Indeed, a research paper published by the Council of Mortgage Lenders (CML) a few years ago revealed that 40% of all let properties in the private rented sector are owned by the 7% of landlords who own more than five buy to let properties.
Just as the title suggests, portfolio landlord insurance is designed to provide the umbrella insurance policy covering all of the properties owned by a single landlord.
If you insure each of the properties in your portfolio separately, every one of them is likely to have a different renewal date. You then need to spend the administrative time and effort of carefully monitoring these dates throughout the year or run the risk of overlooking a critical renewal – and facing the consequences of an uninsured property if disaster strikes.
But portfolio landlord insurance not only saves you valuable time and effort in administrative costs, but it is also likely to offer significant discounts on the price of your premiums, compared to insuring each property separately.
What does portfolio landlord insurance typically cover?

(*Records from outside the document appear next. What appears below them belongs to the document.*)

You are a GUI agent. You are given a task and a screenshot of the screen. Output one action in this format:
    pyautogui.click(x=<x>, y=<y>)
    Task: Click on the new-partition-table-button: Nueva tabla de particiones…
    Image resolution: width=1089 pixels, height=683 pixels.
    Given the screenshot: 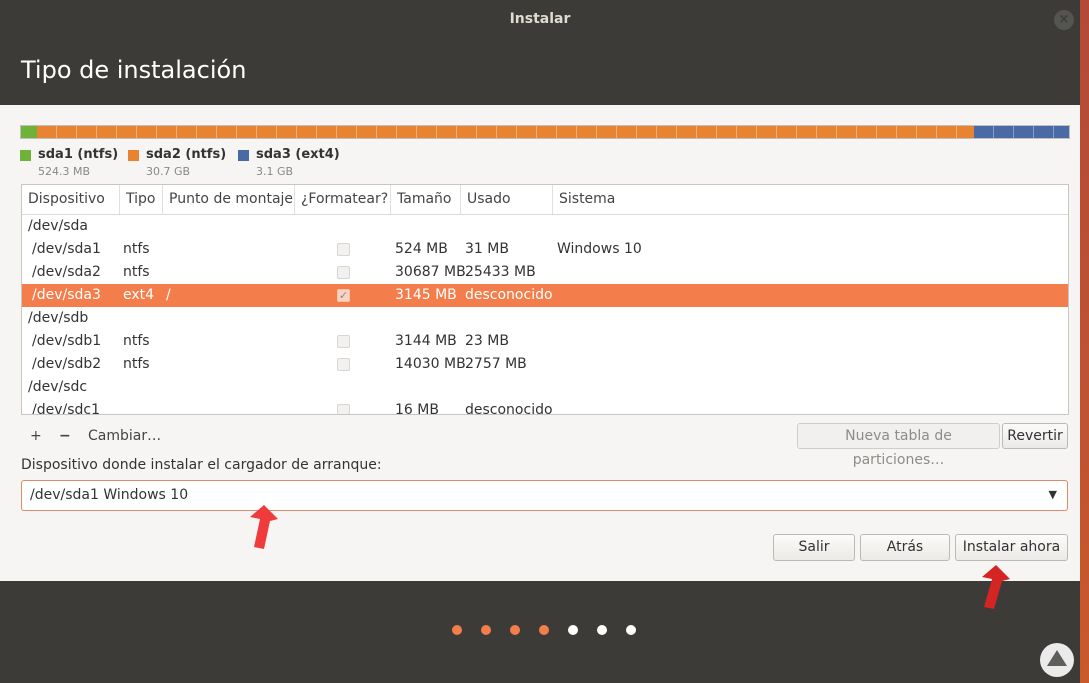 What is the action you would take?
    pyautogui.click(x=898, y=446)
    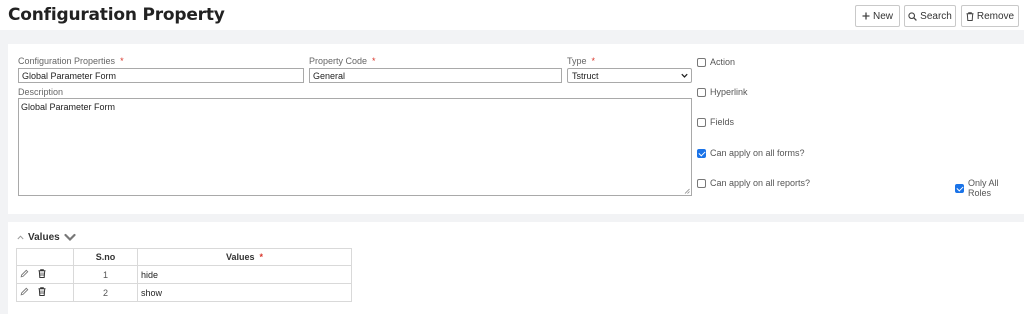  Describe the element at coordinates (882, 16) in the screenshot. I see `new-button-label: New` at that location.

- just as with any other form of property insurance, portfolio landlord insurance is designed to safeguard against the many risks of loss or damage the structure and fabric of all of the buildings in your portfolio;
- the risks are as diverse – and as serious – as, fire, explosions, flooding, impacts, storm damage, vandalism and theft;
- typically, the very worst-case scenario is anticipated in which everyone of your properties is struck by a major disaster, requiring each site to be cleared and new buildings to be constructed;
- any contents owned by you of the properties in your portfolio may also be covered by portfolio landlord insurance;
- the contents may be extensive and highly-valued – as in the case of any fully-furnished properties you let – or may be restricted to furniture and furnishings in common areas, lobbies and stairways only;
- the total contents sum insured may be adjusted accordingly;
Compensation for loss of rental income
- if the worst does come to the worst and one of your properties suffers a serious insured incident, it is likely to become temporarily uninhabitable, pending repairs and reinstatement, and you stand to lose the rent that was otherwise due;
- portfolio landlord insurance therefore typically provides for compensation – up to prescribed limits – for your loss of rental income in these circumstances;
Public liability insurance
- if you own a portfolio of let properties, you may face considerable public or landlord liability risks;
- if a tenant of any of your properties, one of their visitors, a member of the public or the owner of a neighbouring property suffers an injury or has their property damaged through an incident involving your property, they may sue for compensation;
- claims such as this may reach very significant sums, and it is common for portfolio landlord insurance, therefore, to incorporate at least £1 million – £5 million or even more – of public or landlord liability insurance.
If you own a portfolio of buy to let properties, therefore, you might want to save money, time and effort in safeguarding your investment with the help of portfolio landlord insurance.